▼

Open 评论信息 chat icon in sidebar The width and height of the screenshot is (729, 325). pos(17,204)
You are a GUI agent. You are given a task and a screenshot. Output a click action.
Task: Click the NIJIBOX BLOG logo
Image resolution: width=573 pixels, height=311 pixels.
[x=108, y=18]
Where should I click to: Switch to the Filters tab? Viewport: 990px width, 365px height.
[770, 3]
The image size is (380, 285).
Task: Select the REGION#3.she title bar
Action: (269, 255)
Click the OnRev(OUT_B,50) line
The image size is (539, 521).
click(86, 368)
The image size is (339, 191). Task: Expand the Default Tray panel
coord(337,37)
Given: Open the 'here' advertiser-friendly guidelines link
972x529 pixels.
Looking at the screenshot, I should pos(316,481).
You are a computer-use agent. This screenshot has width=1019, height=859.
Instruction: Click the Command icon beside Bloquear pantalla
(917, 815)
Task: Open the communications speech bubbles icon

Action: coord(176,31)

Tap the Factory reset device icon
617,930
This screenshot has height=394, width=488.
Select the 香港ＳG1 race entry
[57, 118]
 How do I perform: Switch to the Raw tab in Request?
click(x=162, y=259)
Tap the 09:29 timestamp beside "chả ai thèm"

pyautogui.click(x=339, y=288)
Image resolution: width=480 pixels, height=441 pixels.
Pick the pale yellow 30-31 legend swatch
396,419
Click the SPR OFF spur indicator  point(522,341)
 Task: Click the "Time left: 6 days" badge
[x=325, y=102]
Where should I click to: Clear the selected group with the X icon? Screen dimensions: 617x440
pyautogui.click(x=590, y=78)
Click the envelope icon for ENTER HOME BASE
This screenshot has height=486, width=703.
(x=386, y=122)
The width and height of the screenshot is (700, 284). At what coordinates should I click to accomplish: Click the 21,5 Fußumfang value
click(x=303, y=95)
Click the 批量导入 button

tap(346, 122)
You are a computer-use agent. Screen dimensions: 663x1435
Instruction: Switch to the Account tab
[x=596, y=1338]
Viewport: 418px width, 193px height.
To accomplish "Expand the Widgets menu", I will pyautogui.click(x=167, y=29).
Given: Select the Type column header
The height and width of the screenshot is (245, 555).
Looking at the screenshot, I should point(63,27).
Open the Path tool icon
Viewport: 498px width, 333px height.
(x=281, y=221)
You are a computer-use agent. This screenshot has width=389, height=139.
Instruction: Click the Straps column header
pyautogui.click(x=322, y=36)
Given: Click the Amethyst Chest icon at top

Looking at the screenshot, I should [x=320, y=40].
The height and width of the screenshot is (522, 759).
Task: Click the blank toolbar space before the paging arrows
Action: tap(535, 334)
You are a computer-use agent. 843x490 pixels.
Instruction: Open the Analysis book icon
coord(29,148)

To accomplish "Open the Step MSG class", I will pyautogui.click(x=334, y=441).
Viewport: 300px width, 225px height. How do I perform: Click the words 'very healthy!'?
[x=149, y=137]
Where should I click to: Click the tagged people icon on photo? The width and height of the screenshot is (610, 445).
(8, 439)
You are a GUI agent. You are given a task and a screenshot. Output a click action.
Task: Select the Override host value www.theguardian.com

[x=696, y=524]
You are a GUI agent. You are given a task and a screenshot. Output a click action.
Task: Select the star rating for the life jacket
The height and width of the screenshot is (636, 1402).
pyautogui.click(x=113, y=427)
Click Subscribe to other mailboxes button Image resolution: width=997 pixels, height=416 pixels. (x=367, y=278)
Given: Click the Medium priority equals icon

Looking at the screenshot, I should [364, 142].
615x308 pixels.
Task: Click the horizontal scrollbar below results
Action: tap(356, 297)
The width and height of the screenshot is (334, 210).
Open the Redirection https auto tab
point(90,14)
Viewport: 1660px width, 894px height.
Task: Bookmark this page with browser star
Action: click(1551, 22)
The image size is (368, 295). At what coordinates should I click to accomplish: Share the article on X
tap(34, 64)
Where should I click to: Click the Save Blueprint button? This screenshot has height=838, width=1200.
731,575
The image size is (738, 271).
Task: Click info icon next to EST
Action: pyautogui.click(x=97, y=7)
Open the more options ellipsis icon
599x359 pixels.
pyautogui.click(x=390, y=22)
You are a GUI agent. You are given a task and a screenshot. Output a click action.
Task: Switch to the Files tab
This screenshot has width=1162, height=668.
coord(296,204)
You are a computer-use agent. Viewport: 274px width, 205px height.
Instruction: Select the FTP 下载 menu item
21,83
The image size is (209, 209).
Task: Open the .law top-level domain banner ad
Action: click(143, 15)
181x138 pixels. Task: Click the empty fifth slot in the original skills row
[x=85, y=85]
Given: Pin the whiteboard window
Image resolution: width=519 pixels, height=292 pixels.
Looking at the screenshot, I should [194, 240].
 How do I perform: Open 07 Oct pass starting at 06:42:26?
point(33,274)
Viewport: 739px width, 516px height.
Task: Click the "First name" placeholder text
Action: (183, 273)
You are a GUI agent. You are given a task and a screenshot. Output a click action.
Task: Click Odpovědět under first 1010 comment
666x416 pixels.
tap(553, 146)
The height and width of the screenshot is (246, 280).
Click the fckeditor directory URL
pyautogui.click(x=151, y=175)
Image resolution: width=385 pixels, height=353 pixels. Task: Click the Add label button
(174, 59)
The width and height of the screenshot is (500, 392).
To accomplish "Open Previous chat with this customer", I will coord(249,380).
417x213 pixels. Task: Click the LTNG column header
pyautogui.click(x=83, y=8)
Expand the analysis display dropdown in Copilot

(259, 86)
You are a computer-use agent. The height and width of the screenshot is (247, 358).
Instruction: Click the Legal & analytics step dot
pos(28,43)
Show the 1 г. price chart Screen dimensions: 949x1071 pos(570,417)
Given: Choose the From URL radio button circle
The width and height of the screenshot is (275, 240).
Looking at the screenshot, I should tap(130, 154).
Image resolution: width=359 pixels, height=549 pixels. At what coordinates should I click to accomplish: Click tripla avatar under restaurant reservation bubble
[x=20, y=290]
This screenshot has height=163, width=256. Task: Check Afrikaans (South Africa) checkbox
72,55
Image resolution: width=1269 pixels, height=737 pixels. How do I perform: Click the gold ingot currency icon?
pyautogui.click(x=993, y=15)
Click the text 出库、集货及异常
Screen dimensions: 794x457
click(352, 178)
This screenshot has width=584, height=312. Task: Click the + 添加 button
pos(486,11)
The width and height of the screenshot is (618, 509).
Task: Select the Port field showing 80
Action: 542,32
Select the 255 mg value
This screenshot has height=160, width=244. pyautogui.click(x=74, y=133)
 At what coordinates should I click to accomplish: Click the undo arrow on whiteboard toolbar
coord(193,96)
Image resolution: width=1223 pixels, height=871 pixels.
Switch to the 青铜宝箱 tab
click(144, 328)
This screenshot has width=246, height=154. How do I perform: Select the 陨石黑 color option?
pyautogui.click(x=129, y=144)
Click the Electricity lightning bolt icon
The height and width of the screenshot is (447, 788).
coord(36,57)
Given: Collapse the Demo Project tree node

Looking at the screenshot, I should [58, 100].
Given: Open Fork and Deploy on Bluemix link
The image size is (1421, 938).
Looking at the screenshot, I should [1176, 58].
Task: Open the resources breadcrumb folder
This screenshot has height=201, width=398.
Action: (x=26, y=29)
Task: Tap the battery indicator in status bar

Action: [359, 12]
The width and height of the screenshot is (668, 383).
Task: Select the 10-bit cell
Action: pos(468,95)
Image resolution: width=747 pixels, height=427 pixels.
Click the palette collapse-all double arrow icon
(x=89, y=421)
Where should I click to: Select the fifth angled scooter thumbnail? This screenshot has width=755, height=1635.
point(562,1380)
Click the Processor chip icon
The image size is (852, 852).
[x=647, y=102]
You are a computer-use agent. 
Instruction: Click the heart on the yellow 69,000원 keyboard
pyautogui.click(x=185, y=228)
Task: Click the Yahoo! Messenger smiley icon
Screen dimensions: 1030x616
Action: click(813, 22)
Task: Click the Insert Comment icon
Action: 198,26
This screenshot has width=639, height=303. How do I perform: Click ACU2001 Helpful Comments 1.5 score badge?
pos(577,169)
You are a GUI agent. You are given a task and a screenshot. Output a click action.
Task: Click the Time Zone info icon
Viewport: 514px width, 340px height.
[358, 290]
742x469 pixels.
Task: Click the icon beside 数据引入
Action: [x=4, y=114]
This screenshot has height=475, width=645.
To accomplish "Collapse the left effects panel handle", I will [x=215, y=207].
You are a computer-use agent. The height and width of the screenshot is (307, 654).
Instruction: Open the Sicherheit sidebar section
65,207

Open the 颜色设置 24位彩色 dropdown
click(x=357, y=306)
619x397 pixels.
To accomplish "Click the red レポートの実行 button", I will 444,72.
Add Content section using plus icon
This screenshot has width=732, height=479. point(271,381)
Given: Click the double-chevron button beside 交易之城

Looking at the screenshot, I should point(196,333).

▲

--- What is expected ---
Above this instruction are the records; retype exactly the lines from the one containing "666x416 pixels." up to and including the one containing "Given: Choose the".

--- Answer section ---
666x416 pixels.
tap(553, 146)
The height and width of the screenshot is (246, 280).
Click the fckeditor directory URL
pyautogui.click(x=151, y=175)
Image resolution: width=385 pixels, height=353 pixels. Task: Click the Add label button
(174, 59)
The width and height of the screenshot is (500, 392).
To accomplish "Open Previous chat with this customer", I will coord(249,380).
417x213 pixels. Task: Click the LTNG column header
pyautogui.click(x=83, y=8)
Expand the analysis display dropdown in Copilot

(259, 86)
You are a computer-use agent. The height and width of the screenshot is (247, 358).
Instruction: Click the Legal & analytics step dot
pos(28,43)
Show the 1 г. price chart Screen dimensions: 949x1071 pos(570,417)
Given: Choose the From URL radio button circle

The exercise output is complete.